On Wednesday the Financial Times reported that the Trump administration is barring some U.S. hi-tech companies from selling semiconductor and aircraft technology design software to China.
Companies affected by the new regulations include Cadence, Synopsys and Siemens EDA. The New York Times later reported on the same day that exports of jet engine technologies and some chemicals were also suspended.
The Commerce Department said it was reviewing strategically important exports to China. A spokesman declared that in some cases the agency has suspended existing export licenses or imposed additional requirements pending the review.
The move may be the latest blow in the ongoing trade war between the world’s two largest economic powers.

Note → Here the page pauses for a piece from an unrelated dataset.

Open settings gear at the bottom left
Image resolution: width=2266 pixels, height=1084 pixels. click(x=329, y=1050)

After a meeting in Geneva between Chinese government officials and Trump administration officials earlier this month, the United States reduced tariffs on products from China, from 145 percent to 30 percent. Meanwhile, China reduced duties on U.S. products from 125% to 10%.

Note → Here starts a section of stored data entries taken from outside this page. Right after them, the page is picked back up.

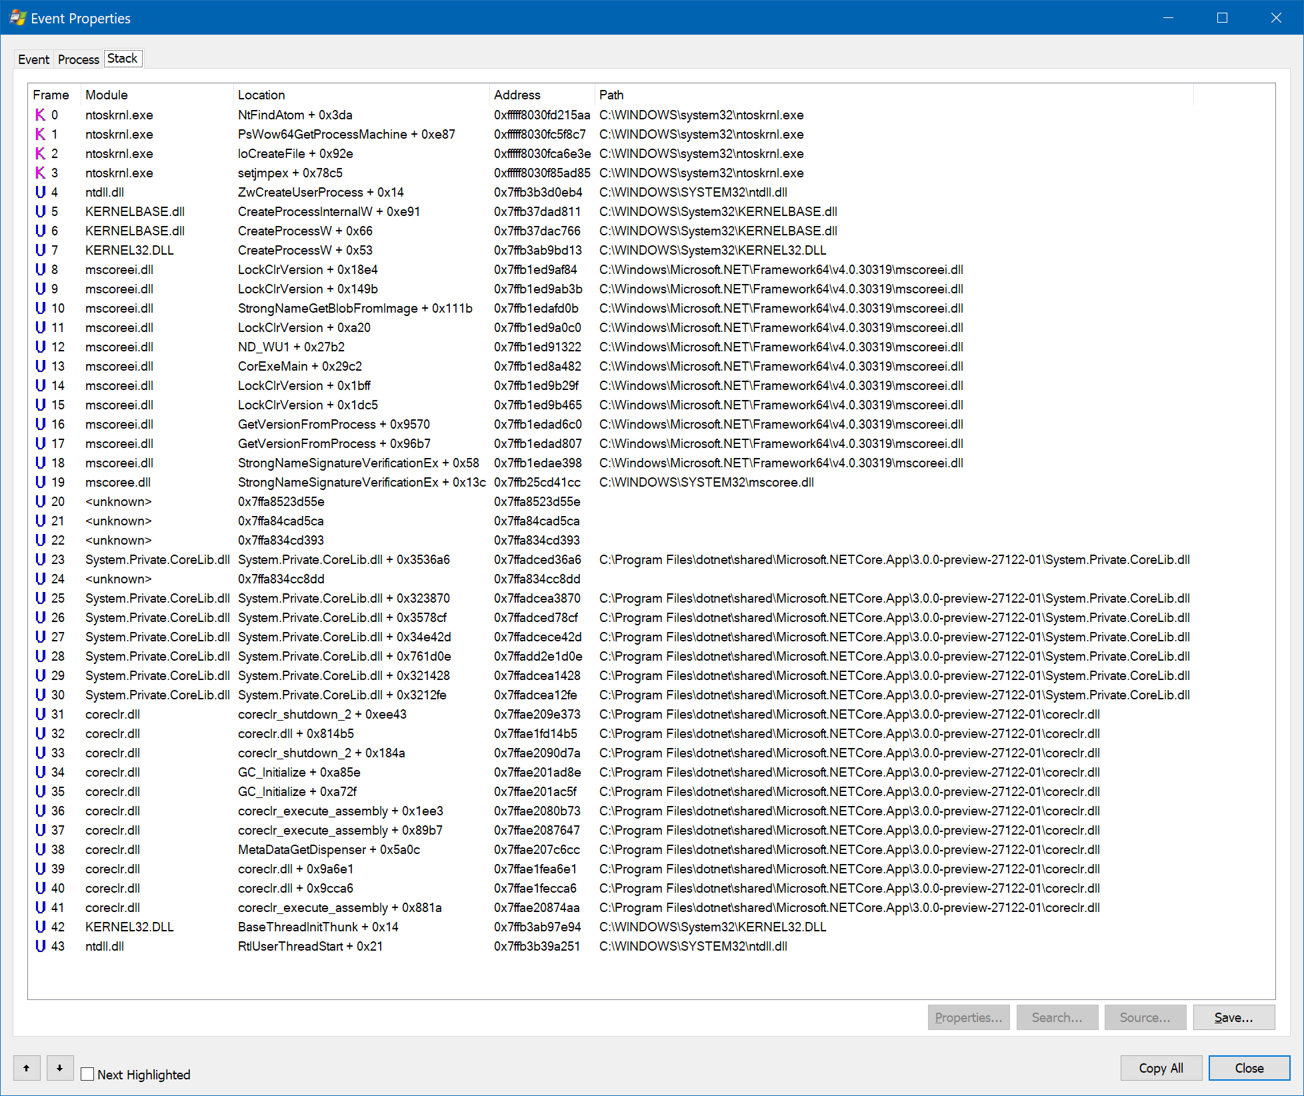Click the Close button
This screenshot has height=1096, width=1304.
point(1249,1068)
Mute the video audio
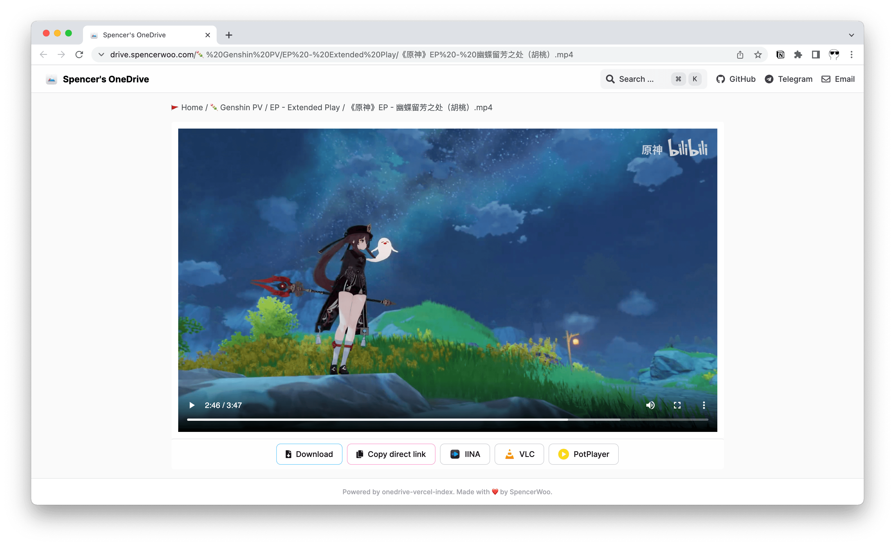Image resolution: width=895 pixels, height=546 pixels. tap(651, 405)
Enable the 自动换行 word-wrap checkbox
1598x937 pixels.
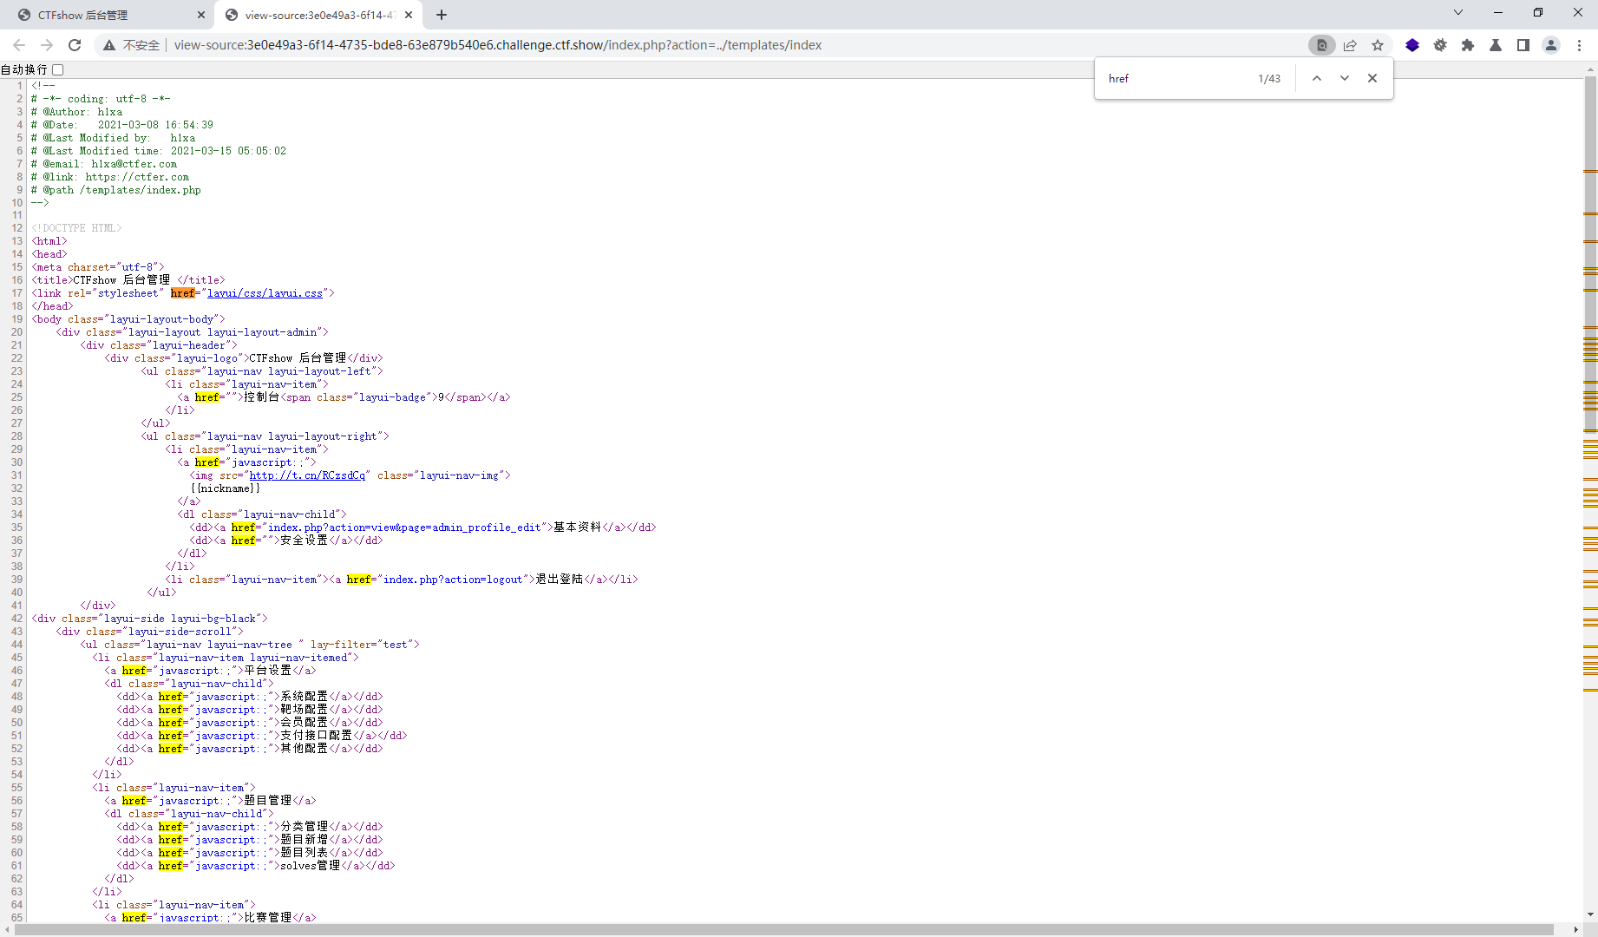[57, 69]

The “truce” will expire in August and is intended to give both countries more time to negotiate a potentially long-term trade agreement. However, the possibility that the two powers could raise each other’s tariffs again is not ruled out.
In a statement released to CNN, Liu Pengyu, spokesman for the Chinese Embassy in the United States, said Beijing “firmly opposes the US’s overstretching the concept of national security, abusing export controls, and maliciously blocking and suppressing China.”
As explained by Pengyo himself, moreover, Beijing will “keep a close eye on relevant developments, and take resolute measures to firmly defend the legitimate and lawful rights and interests of Chinese companies”.